Why “DevOps Engineer” as a Job Title is Misleading

I’m often asked why I dislike the job title, “DevOps Engineer” so much. It’s not that I begrudge anyone a great title, which that clearly is (if you’re a nerd). It’s that applying DevOps to a job title can be a red herring, and make companies think they’re “doing” DevOps, when in fact they’re not.

My favorite site for explaining what DevOps is is DevOps Topologies. This site explicitly recognizes what DevOps truly is: an org chart. If you’re “doing” DevOps, then you’ve created an org chart for your organization that looks a lot like one of the successful variations presented on that site. That’s because DevOps is ultimately about delivering products to their consumers, meaning it’s about how you conduct yourself. DevOps is about processes, and org charts engender processes.

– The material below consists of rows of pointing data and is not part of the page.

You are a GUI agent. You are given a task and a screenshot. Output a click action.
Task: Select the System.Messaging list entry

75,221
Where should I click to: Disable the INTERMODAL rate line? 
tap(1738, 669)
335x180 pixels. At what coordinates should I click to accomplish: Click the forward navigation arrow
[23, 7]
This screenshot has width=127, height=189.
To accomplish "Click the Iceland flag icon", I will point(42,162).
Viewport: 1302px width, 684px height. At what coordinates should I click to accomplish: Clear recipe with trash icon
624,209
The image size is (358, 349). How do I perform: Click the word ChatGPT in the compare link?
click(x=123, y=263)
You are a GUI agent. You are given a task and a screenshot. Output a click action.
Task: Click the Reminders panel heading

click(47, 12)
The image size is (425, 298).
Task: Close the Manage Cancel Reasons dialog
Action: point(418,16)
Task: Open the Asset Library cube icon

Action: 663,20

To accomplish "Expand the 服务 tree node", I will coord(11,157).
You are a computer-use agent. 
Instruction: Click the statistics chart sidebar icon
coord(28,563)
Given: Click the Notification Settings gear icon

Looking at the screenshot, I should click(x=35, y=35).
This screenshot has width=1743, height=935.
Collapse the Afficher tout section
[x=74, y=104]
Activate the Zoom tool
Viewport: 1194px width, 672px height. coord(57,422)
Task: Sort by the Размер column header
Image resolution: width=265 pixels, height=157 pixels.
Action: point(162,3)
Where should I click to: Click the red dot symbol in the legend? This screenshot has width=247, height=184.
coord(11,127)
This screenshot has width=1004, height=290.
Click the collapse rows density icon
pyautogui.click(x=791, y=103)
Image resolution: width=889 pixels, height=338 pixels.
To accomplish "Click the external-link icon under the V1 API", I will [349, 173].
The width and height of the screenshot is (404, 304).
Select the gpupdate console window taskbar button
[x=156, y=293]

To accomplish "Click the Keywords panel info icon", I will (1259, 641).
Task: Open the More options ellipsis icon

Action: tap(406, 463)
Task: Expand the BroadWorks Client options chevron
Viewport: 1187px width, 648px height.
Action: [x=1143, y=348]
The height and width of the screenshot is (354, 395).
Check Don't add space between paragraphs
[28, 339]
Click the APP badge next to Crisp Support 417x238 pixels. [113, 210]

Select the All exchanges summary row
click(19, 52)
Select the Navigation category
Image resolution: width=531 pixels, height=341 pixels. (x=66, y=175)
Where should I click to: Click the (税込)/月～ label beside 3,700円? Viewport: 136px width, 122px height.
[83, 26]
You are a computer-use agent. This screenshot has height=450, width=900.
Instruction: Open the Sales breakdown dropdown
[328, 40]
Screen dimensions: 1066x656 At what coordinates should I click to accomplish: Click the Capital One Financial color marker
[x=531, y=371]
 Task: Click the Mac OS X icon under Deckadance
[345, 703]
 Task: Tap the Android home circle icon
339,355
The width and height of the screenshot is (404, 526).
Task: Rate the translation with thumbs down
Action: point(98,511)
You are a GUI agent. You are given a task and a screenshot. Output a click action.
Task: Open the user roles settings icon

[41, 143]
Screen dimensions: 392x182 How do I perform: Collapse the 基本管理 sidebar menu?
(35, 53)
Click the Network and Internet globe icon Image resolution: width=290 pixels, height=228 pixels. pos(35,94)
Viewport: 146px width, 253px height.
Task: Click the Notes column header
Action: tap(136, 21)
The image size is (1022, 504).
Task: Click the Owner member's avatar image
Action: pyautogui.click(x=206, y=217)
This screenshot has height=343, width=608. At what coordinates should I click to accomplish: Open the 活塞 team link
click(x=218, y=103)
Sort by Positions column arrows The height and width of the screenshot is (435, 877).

Consider a company that manages software projects for a living, and who specializes in Agile project management. You might imagine the company employing a number of project managers. And you might imaging those project managers needing some tools to support their processes. Perhaps, for example, they rely on Microsoft Project Server. Cool. Project Server will likely need to be installed and maintained by someone. Is that person therefore a “Project Engineer,” or are they simply an IT person with some needed product knowledge? Is Project Server the company’s value-add, or is Project Server merely a cog in the company machine? Is Agile what the company is really selling, or is project management the company’s actual “product,” with Agile merely being their methodology?

Consider a company that helps produce software products for a living, and who specializes in DevOps for software delivery. You might imagine the company employing a number of coders and IT people. And you might imaging those people needing some tools to support their processes. Perhaps, for example, they rely on Team City for their build pipeline, and Git for source control. Cool. Team City and Git will likely need to be installed and maintained by someone. Is that person therefore a “DevOps Engineer,” or are they simply an IT person with some needed product knowledge? Is Team City and Git the company’s value-add, or are they merely cogs in the company machine? Is DevOps what the company is really selling, or is software the company’s actual “product,” with DevOps merely being their methodology?

Hopefully you can see the parallels. I do understand that the technologies and techniques which support a DevOps organization – especially a large one – are varied and complex, much more so than a shrink-wrapped product like Project Server. And so the person responsible for implementing and maintaining them might have a full-time job on their hands, and so calling them a “DevOps Engineer” is probably nicer than “Technician Who Installs and Supports the Tools and Technologies that Support our DevOps Processes,” which would likely not fit on a business card of reasonable size. “DevOps Tooling Engineer” might be more accurate, if less sexy. It’s not the job title per se I worry about; it’s that companies can (and do) apply that title to people without actually adopting the DevOps processes. So they fool themselves into thinking they’re “doing” DevOps, and then wonder why they don’t get the commensurate benefits.